» YOUR ASSIGNMENT
Would you please restate all of the entries exactly, apart from the pictures?

» PROVIDED DATA
********************
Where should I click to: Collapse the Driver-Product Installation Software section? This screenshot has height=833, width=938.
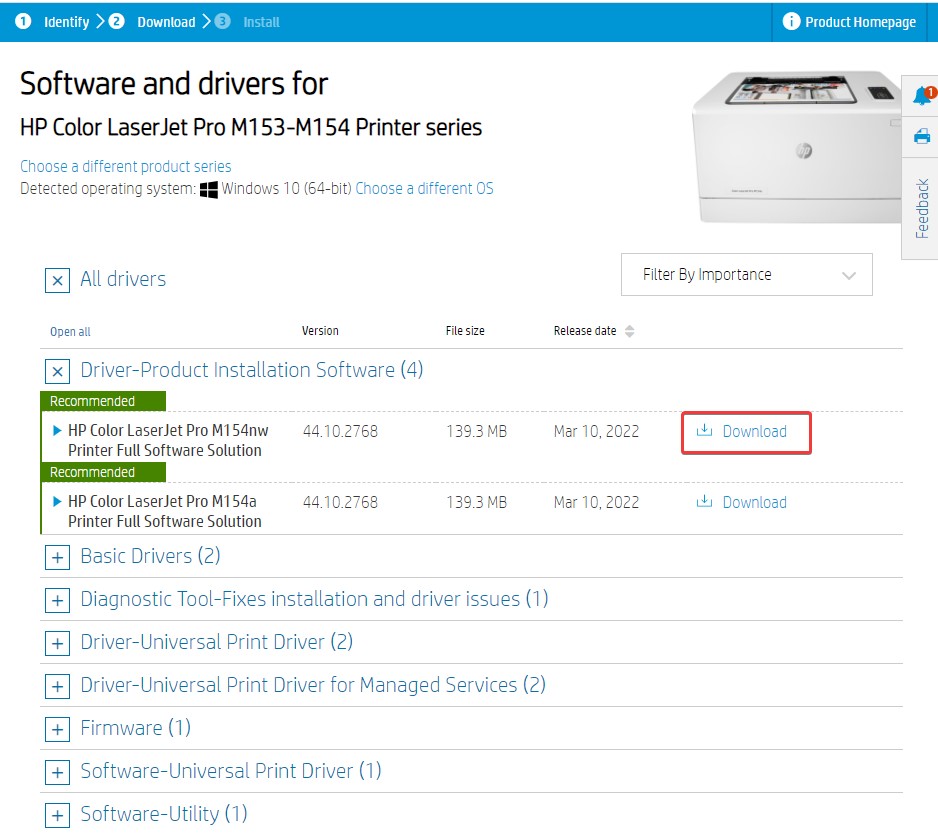coord(58,371)
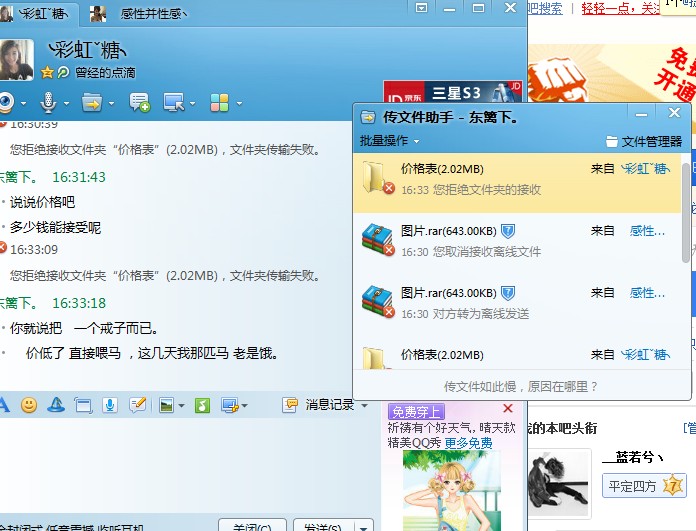Expand the applications grid dropdown arrow
The image size is (696, 531).
coord(237,103)
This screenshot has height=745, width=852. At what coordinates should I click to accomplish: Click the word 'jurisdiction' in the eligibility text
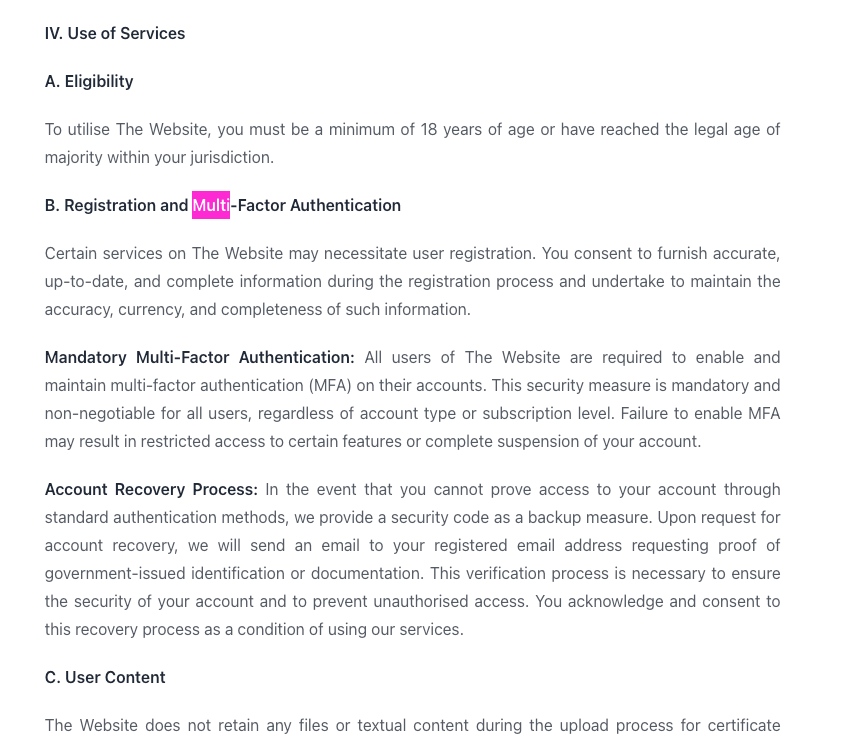coord(230,158)
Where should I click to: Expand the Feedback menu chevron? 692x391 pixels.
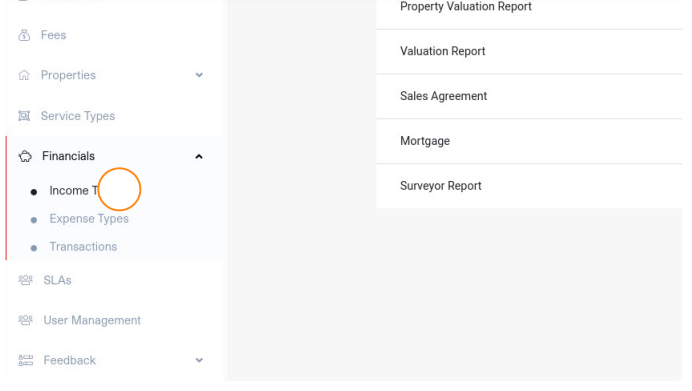tap(199, 361)
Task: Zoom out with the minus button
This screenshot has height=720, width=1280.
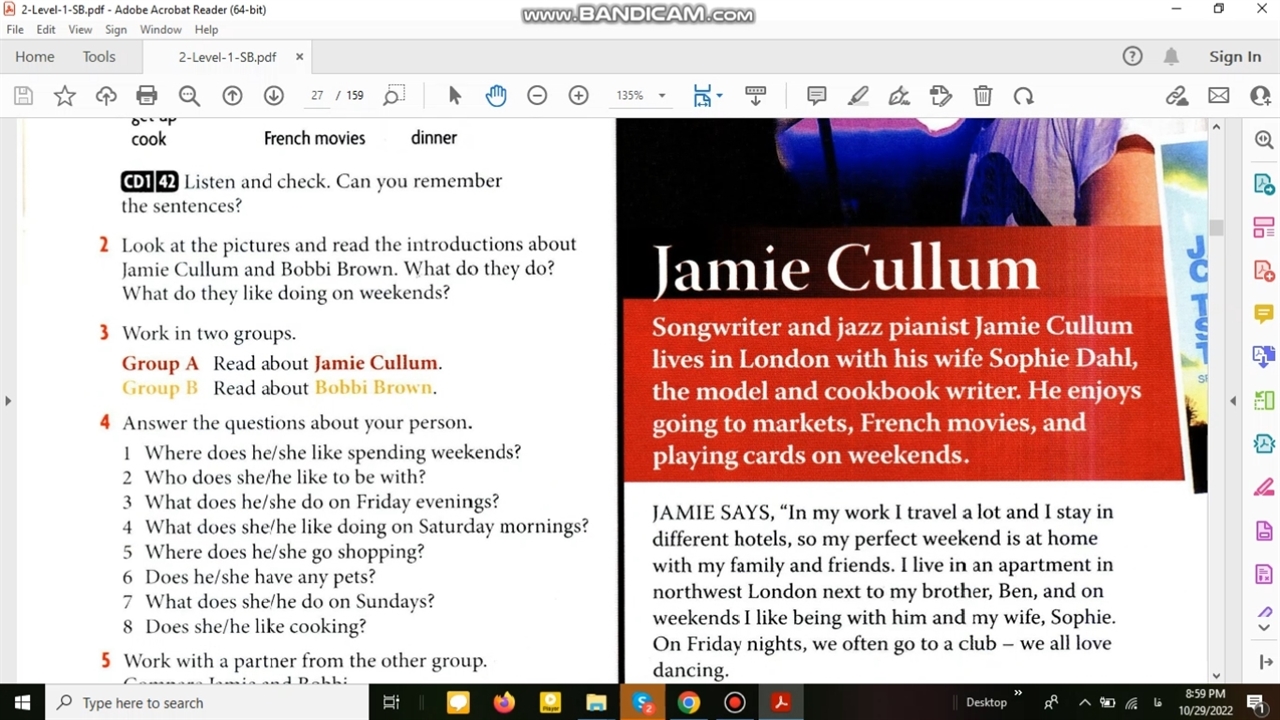Action: click(537, 96)
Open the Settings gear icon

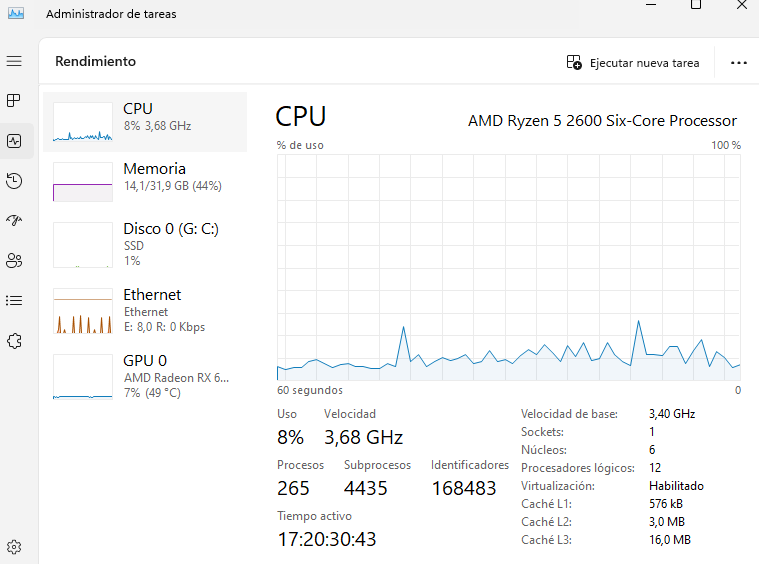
********************
» COMPLETED EXERCISE
Where should I click to: Collapse the Driver-Product Installation Software section? This screenshot has height=833, width=938.
coord(58,371)
Expand the applications grid dropdown arrow
The image size is (696, 531).
coord(237,103)
This screenshot has height=745, width=852. At what coordinates should I click to accomplish: Click the word 'jurisdiction' in the eligibility text
coord(230,158)
Where should I click to: Expand the Feedback menu chevron? 692x391 pixels.
tap(199, 361)
Task: Zoom out with the minus button
This screenshot has height=720, width=1280.
Action: click(537, 96)
Open the Settings gear icon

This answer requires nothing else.